Jak można się było spodziewać, decyzja katowickiego sądu o zwolnieniu z aresztu Katarzyny W., oskarżonej o zabójstwo własnej córki, wywołała wielkie kontrowersje. Prokurator, który wnioskował o areszt, stwierdził wczoraj wprost, że w takim razie można się teraz "spodziewać dalszych sensacji". Chodzi zapewne o słynny już taniec na rurze: Waśniewska TAŃCZY NA RURZE... Rozbiera się za pieniądze! Rzeczywiście, trudno sobie wyobrazić teraz *Waśniewską (przepraszamy - "Katarzynę W.")*, chodzącą jak gdyby nigdy nic po ulicy.
Dzisiaj swoje oburzenie w związku z takim obrotem spraw wyraża teść Katarzyny i ojczym Bartka, Sławomir Cieślik. To chyba najostrzejsze oskarżenia pod jej adresem po słowach o "ukręceniu główki Madzi" autorstwa Krzysztofa Rutkowskiego. Mężczyzna zdradza bowiem, że prokurator jako przyczynę śmierci dziecka w prywatnej rozmowie podał im uduszenie.
Dla mnie, mojej rodziny i wszystkich osób, z którymi rozmawiałem na temat decyzji sądu, uchylenie aresztu dla Katarzyny to skandal - mówi Cieślik w rozmowie z Faktem. Jeszcze kilka dni temu byłem pewien, że coś takiego jak zwolnienie z aresztu drugi raz się nie zdarzy, zwłaszcza kiedy prokuratorzy znaleźli dowody na to, że ona zabiła dziecko. Przecież już od dawna wiadomo, że ona najpierw uderzyła Madzię w głowę, a potem, kiedy jeszcze dziecko żyło, dusiła ją. I to właśnie uduszenie prokurator podał nam jako przyczynę śmierci dziewczynki. Decyzja sądu to dla mnie kpina z wymiaru sprawiedliwości, nie jestem w stanie tego pojąć.

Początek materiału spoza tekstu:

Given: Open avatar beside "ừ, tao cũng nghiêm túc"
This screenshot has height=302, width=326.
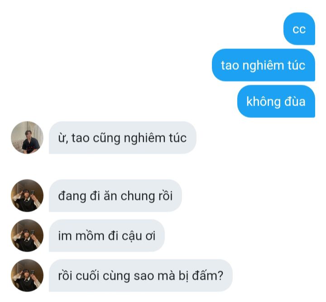Looking at the screenshot, I should click(x=27, y=138).
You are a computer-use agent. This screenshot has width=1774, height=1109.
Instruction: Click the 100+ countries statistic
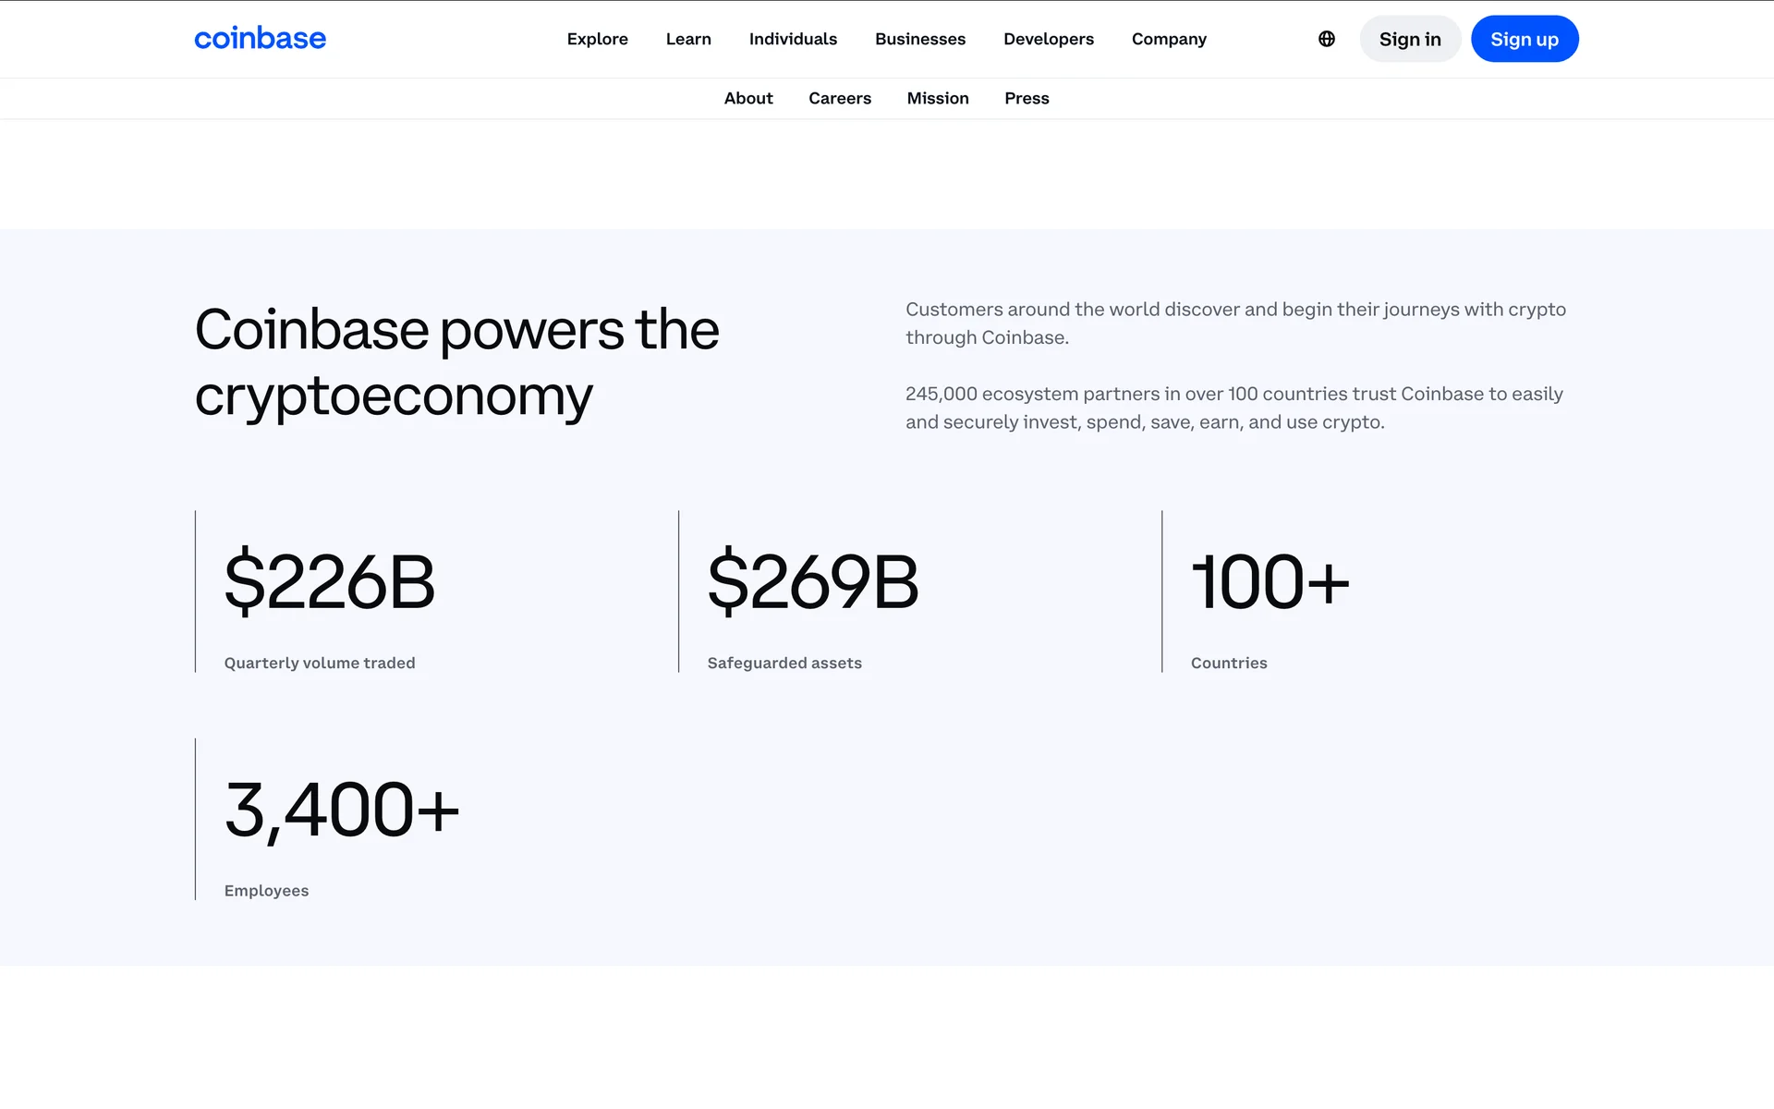pos(1270,581)
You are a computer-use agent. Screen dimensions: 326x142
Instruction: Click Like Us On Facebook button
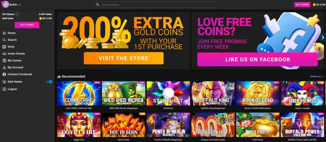click(257, 59)
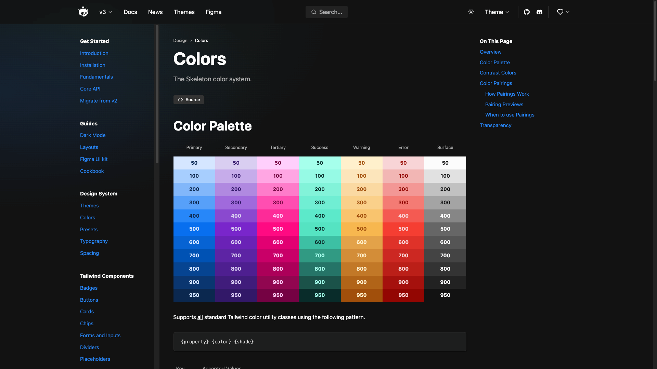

Przypomnijmy, że Katarzyna została zwolniona z aresztu wczoraj. Nie może wyjeżdżać z kraju i ma dozór kuratora, ale poza tym jest wolna. Nieoficjalnie wiadomo, że nie przyznaje się do zarzucanego jej zabójstwa 6-miesięcznej córki, trzymając się wersji o nieszczęśliwym wypadku. Zobaczymy, czy uda się jej uniknąć kary. Grozi jej dożywocie.